Q: Specifically, how does an mRNA cancer vaccine work to deliver immunotherapy?
A: mRNA cancer vaccines can encode proteins that are specifically made by tumor cells. After being delivered into antigen-presenting cells, the mRNA vaccine can translate and display those proteins on the cell surface to guide/trigger other immune cells to attack tumor cells. We have also encapsulated the immunoadjuvant (i.e., Resiquimod) in this system to further enhance the immune response.
Q: Why are nanoparticles often cleared from the body within one-to-two days after injection, and why is this not suitable for a cancer immunotherapy vaccine?
Q: Foreign material is dealt with and cleared from the body in a variety of ways, such as renal and hepatobiliary clearance. Quick clearance from the body might be good for delivering toxic agents via nanoparticles. However, this is much shorter than natural infections that expose antigens to the immune system for one to two weeks. In order to achieve marked therapeutic outcomes, the nanoparticle-based vaccines need to be administrated repeatedly, which may generate unstable therapeutic outcomes and hinder its clinical transformation.

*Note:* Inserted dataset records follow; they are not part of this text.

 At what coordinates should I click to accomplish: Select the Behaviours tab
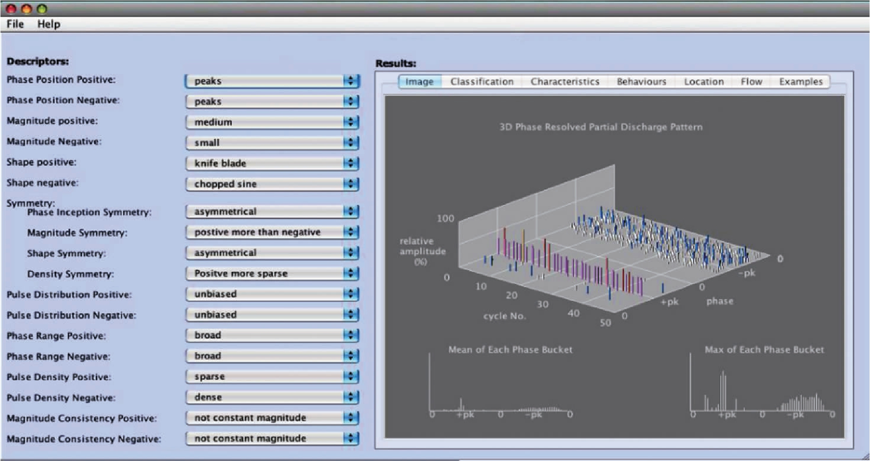point(641,82)
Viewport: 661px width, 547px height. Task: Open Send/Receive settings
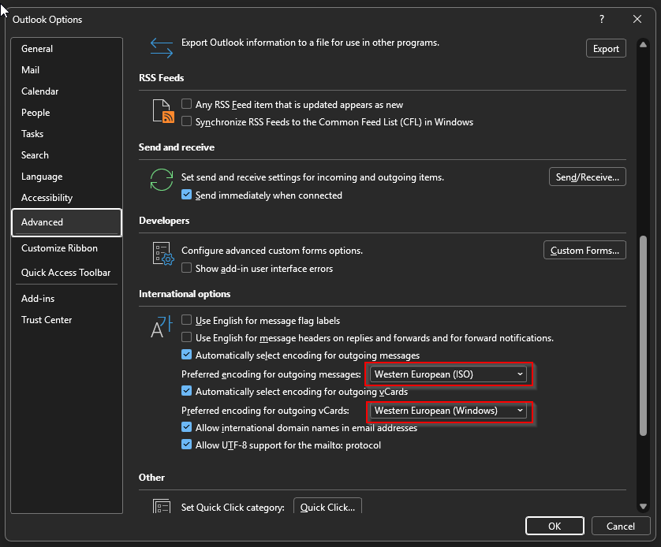pos(587,177)
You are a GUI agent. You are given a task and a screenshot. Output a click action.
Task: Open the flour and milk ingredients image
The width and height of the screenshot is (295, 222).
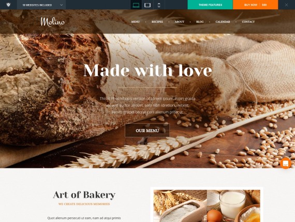(207, 206)
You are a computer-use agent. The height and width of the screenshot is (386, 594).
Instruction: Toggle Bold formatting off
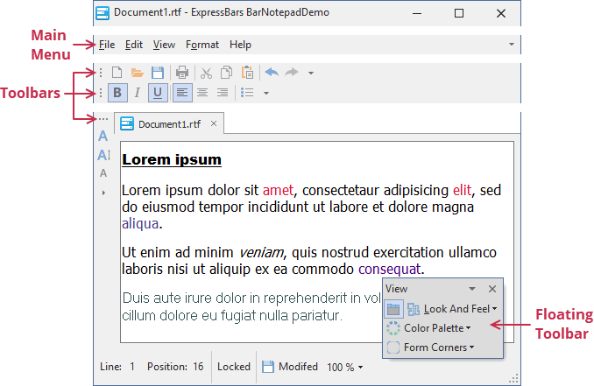click(117, 93)
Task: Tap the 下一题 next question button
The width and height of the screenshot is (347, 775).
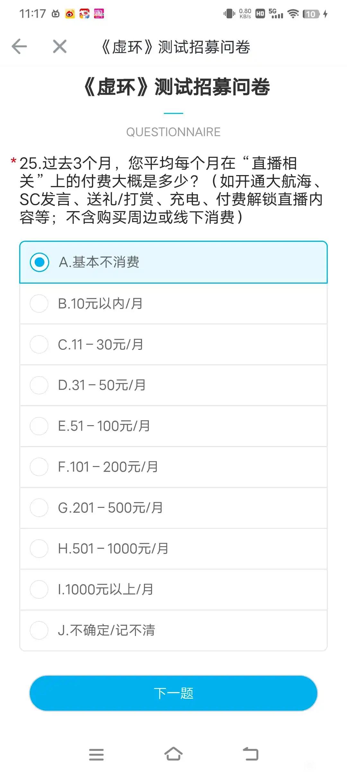Action: [x=174, y=693]
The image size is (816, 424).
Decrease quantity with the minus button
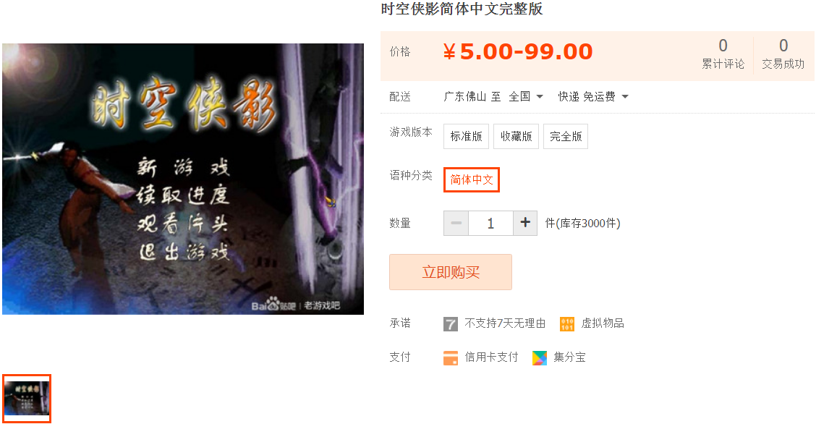click(456, 223)
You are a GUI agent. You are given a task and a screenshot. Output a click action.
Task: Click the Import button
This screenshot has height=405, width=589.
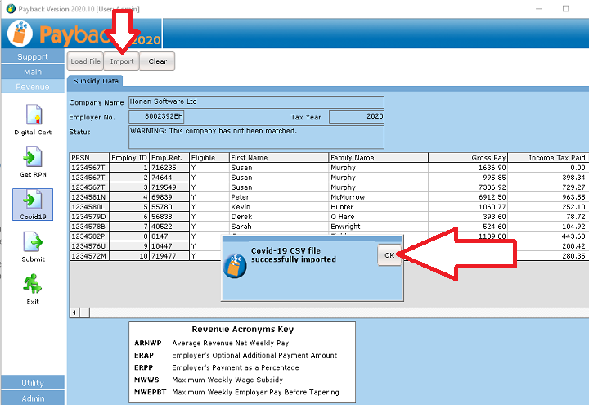click(122, 61)
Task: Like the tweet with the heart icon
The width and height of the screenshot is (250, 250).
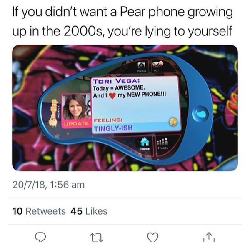Action: [x=153, y=237]
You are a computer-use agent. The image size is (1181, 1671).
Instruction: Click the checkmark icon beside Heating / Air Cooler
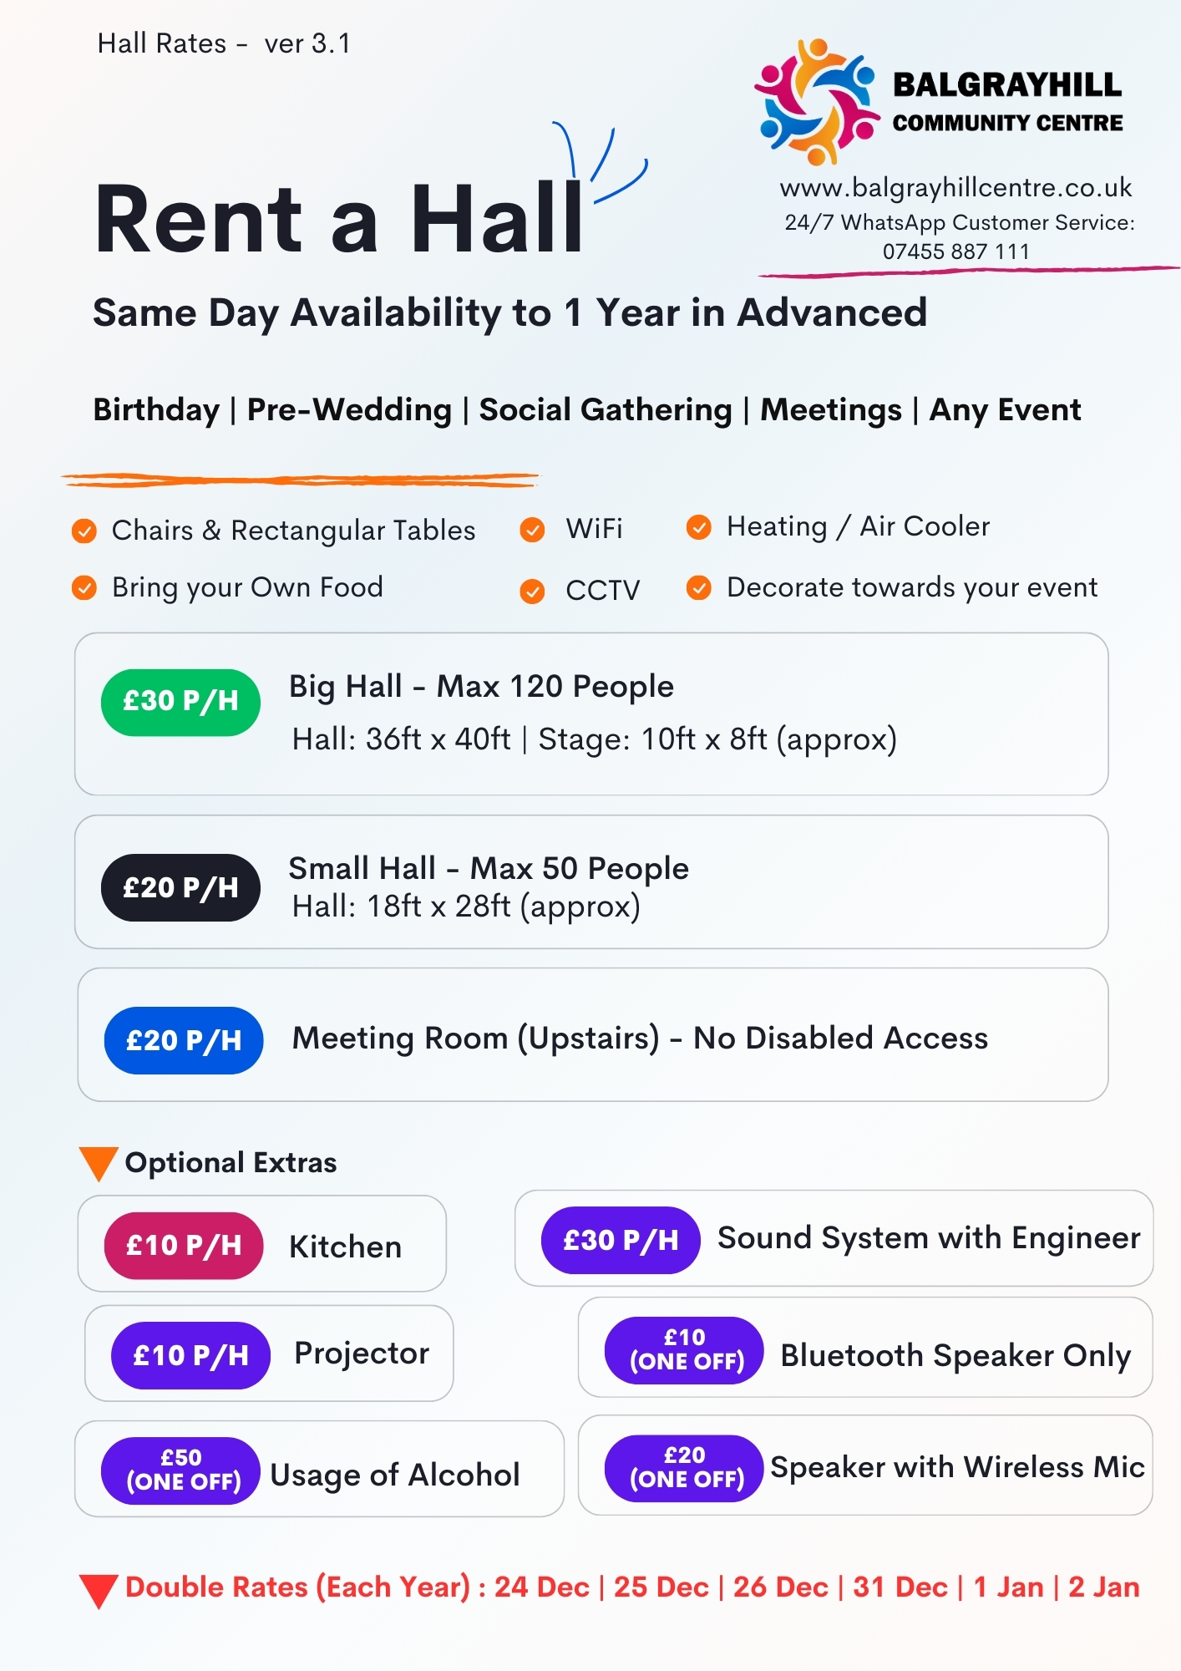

Q: Can you talk to us about the hydrogel that you have created?
A: This hydrogel is made of graphene oxide (negatively charged) and low molecular weight polyethylenimine (positively charged). Unlike traditional cross-linked (i.e., chemical reaction) hydrogels, this hydrogel is not stable at the interface when embedded in liquid solution and transforms to nanoparticles gradually.
Q: Can you provide a brief summary of the methods of your study? How many mice did you use in the study, and what experiments were key for measuring the success of the hydrogel approach?
A: The capability of this transformable system for durable cancer immunotherapy was confirmed with both subcutaneously injected B16-OVA melanoma model and metastasis models. In total, 65 mice were used in this study. The long-term release of antigens and adjuvants from the hydrogel to the lymph node is the key element for successful therapy.
Q: How does the hydrogel release the mRNA slowly over a 30-day period? Is it possible it releases mRNA for a substantially longer time period than 30 days?
A: The hydrogel should transform to nanoparticles at the liquid-hydrogel interface after subcutaneously injected, the mRNA laden-nanoparticles can be continually released for about 30 days. To release mRNA for longer time, it might be achieved by optimizing the feeding ratio of graphene oxide and polyethylenimine to control the transforming speed.
Q: Are there any limitations to the research that you would like to highlight?
A: Although we did not observe obvious side effects during the treatment of 30 days, the long-term safety of this system still needs to be investigated in future.
Q: What are your next research steps?
A: We will investigate the stability of the mRNA in this system for long-term preservation at both room temperature and 4 °C.
Q: Have the successes that have been observed with the mRNA-based COVID-19 vaccines encouraged your research?
A: Yes, mRNA-based COVID-19 vaccines became the frontrunners in fighting COVID-19. We hope mRNA-based cancer vaccines could also significantly improve current strategies for cancer immunotherapy.
Guangjun Nie and Hai Wang were speaking to Molly Campbell, Science Writer for Technology Networks.
Reference: Yin Y, Xiaoyang Li, Haixia Ma, et al. In Situ transforming RNA nanovaccines from polyethylenimine functionalized graphene oxide hydrogel for durable cancer immunotherapy. NanoLetters. 2021. doi:10.1021/acs.nanolett.0c05039.